# Looking for a Used Lang 60 Mobile



## spydermike72 (Oct 11, 2007)

Hey all,

I am looking for a used Lang 60 Mobile. If anybody has any leads, please let me know. 

Thanks


----------



## fatback joe (Oct 11, 2007)

Any interest in an 84?


----------



## spydermike72 (Oct 11, 2007)

Possibly... Can you send me info and pics ?? [email protected].


----------



## fatback joe (Oct 11, 2007)

The one I know of is not mine........sorry if it sounded that way from the post.  I will pass your info on though.
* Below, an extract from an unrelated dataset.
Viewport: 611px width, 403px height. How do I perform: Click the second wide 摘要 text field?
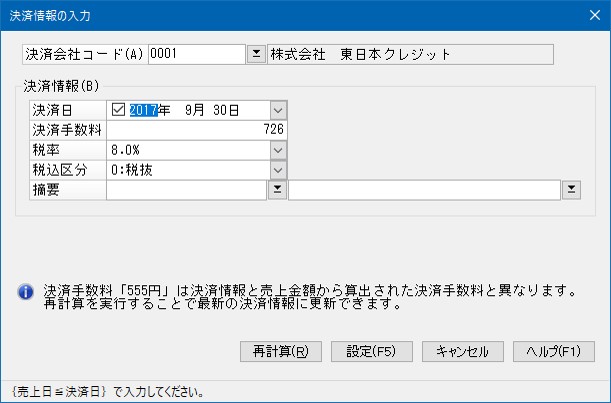pyautogui.click(x=424, y=190)
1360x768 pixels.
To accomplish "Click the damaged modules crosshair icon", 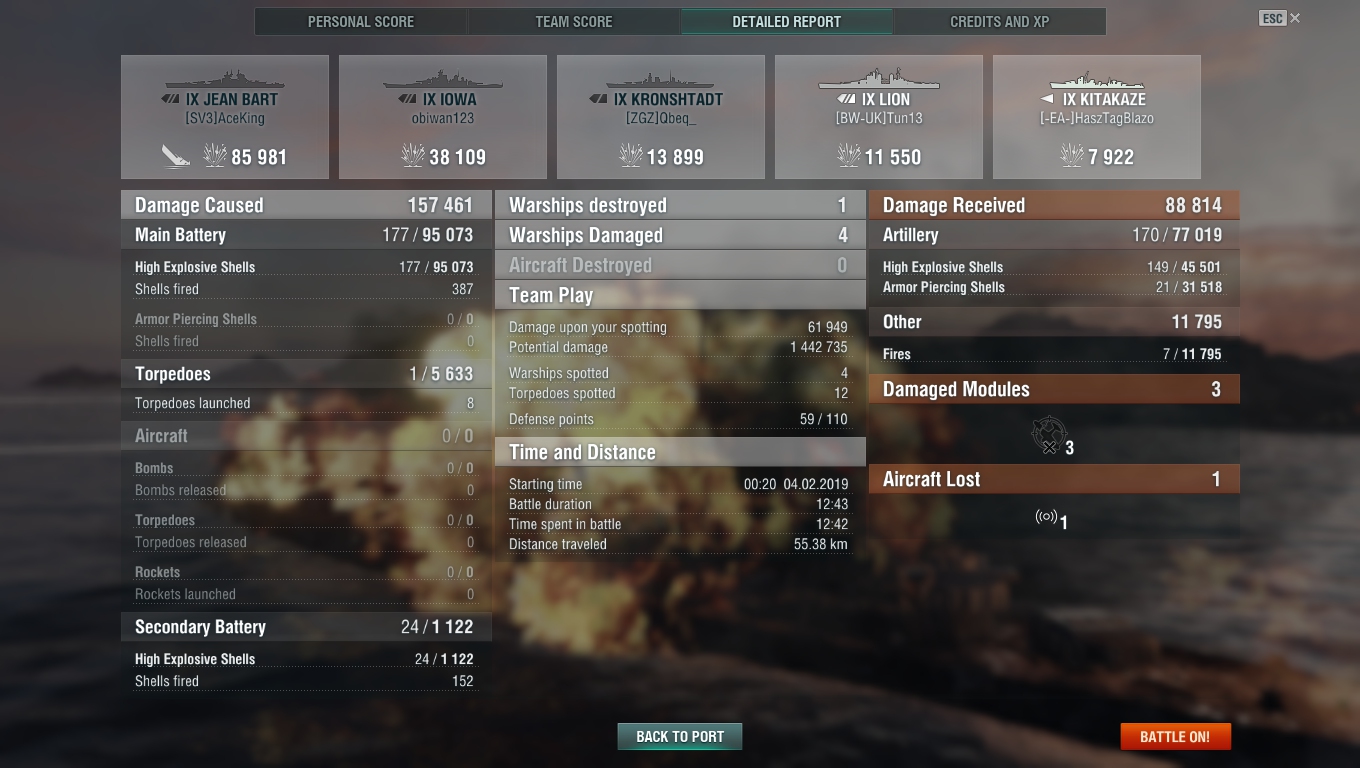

Did you check on the NBBQ News site (seems like I remember you posting there before)   Seems like there are some newer posts over there with 84s for sale.

Either way, I will pass on your info and see what comes of it.


----------



## jmedic25 (Oct 11, 2007)

Spyder-

It is very hard to find a used LM 60. I guess it's due to most people keeping them. I found mine on E-bay after it had expired. It came from a restaraunt that had outgrown it. I would suggest you call Ben Lang and ask him if he knows of anyone selling one. Honestly I think the cooker is worth the money even at MSRP. Freight is going to be a problem for you due to location. Good luck and I will let you know if I come across one. I do know a local guy who can build a replica. If you can find a metal shop up there I bet you could work somthing out. There is lots of pic's of the LM 60 around to help anyone fabricate a replica. I will help any way I can.


----------



## spydermike72 (Oct 11, 2007)

Hey Joe,

Thanks for the info. Yeah I am on a lot of the forums. The wife and I actually just came to the conclusion that we want a Lang. So we are in the searching phase. 

Thanks again!!


----------



## spydermike72 (Oct 11, 2007)

Hey Justin,

Thanks, I am planning on contacting Ben, I am actually going to see if it would be possible for me to take a trip down to his shop over the holidays. 

I hear ya about the availabilty, I am just putting out some feelers. 

I will keep you in mind. Thanks for the info!!

Mike


----------



## gooose53 (Oct 12, 2007)

I came accross a clone in Savannah, Ga last month but just called them yesterday to check on prices; they have two models, one for $2000 and the other for $2999.  If you want the number send me an email [email protected]


----------



## spydermike72 (Oct 12, 2007)

You've got mail!! 

Thanks!!


----------



## flagriller (Oct 12, 2007)

http://search.ebay.com/search/search...ge=search&fgtp=


----------



## jmedic25 (Oct 12, 2007)

That one looks good! I saw that one before but I did not think of it because it's pickup only in GA. But Spyder said that he might take a trip to Lang. This guy lives in Augusta that is a few hours from Lang's shop. It might be worth looking in too. The only thing about this cooker that was a slight red flag is the propane burner system. I don't understand the description in the listing. He advised "The two large burners are located below the main baffle pan that is below the drip pan". This makes no sense to me. Anyone else get it? My Lang has no drip pan the grates that the meat rests on sits on a steel plate that runs the length of the cooker. The steel plate has a peice of angle iron that creates a "V" shape in the middle. The angle iron is what catches all of the grease and channels it out of the drain. I dont know what he is callin a baffle either? The pic's are fuzzy too. Just be careful


----------



## smokin dawg (Dec 6, 2011)

I have a Lange 60 deluxe for sale. It is less than a year old.  email me at [email protected] if you are interested.


----------